(Bloomberg) -- Growth in U.S. service industries cooled by more than forecast in November after the fastest expansion since 2005, as orders eased and supply chains normalized following two hurricanes, an Institute for Supply Management survey showed Tuesday.
Highlights of ISM Non-Manufacturing (November)
The November retreat shows services are settling back to a more sustainable pace, though a weaker one than analysts were expecting for the month. Even with the slowdown, which follows a hurricane-related surge in activity, the index is above the 57 average for this year through October.
The four-point decline in the group’s index of supplier deliveries was the largest since the end of 2015, showing service providers are making progress after hurricanes disrupted schedules and delayed work in the previous two months. Now, delivery times are improving as the supply chain gets back to normal.
The report compares with a smaller drop in the ISM’s latest factory survey, which showed manufacturing expanded at a healthy pace in November amid a burst of production and rising orders.
The services sector spans industries such as retail, utilities, health care, and construction, and accounts for about 90 percent of the economy.
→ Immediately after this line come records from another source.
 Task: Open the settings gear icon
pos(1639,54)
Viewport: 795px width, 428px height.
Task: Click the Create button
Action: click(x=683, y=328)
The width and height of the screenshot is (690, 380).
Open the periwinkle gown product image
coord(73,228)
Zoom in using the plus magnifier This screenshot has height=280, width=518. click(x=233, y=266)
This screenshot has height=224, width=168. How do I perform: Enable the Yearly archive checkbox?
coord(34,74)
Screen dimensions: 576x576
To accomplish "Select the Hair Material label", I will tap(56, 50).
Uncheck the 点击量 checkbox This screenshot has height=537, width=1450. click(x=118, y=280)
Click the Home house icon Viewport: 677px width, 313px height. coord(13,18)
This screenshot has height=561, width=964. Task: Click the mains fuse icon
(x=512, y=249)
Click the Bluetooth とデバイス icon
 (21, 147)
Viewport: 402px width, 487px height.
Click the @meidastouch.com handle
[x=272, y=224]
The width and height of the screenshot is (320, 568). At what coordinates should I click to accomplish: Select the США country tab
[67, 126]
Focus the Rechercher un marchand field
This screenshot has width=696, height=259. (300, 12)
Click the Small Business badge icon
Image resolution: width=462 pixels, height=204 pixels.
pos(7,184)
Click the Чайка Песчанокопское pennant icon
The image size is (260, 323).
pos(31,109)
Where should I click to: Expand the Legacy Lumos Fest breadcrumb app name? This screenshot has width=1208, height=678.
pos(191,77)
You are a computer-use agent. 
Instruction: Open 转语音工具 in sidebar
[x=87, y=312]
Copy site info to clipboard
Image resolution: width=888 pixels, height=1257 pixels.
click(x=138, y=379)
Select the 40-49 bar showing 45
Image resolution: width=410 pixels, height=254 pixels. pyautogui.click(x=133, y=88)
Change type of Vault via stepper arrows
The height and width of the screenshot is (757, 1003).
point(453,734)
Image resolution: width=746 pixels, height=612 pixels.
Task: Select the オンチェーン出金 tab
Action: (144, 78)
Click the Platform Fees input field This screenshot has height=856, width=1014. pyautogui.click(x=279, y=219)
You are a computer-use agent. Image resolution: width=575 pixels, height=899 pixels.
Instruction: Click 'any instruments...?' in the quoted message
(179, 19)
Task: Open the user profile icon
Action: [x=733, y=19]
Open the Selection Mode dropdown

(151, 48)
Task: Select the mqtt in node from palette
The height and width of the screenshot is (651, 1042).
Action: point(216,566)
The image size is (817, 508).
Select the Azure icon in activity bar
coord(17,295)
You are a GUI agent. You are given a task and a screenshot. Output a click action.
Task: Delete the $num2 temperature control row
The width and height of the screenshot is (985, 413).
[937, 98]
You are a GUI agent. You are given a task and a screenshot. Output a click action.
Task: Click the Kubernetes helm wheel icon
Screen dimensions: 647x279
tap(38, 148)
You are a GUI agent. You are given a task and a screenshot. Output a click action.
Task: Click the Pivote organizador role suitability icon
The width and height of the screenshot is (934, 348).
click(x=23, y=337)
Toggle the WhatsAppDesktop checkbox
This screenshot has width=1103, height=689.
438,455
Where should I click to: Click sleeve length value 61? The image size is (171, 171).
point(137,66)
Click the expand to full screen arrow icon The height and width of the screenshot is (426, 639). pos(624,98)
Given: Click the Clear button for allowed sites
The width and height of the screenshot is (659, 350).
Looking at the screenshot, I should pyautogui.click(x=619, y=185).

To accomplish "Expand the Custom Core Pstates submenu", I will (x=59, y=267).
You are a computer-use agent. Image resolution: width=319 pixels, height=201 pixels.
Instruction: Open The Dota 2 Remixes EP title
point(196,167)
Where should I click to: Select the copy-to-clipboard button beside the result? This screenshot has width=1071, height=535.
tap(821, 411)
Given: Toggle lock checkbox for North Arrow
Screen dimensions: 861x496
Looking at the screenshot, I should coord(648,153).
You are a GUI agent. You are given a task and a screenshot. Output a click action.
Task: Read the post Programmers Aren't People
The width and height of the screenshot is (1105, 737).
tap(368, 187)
The group’s measure of business activity, which parallels the ISM’s factory production index, has expanded for 100 straight months.
“They’re still confident that the year will finish out strong,” Anthony Nieves, chairman of the ISM non-manufacturing survey, said on a conference call with reporters. This pace of growth will continue through the balance of the year and “should carry over somewhat into January.”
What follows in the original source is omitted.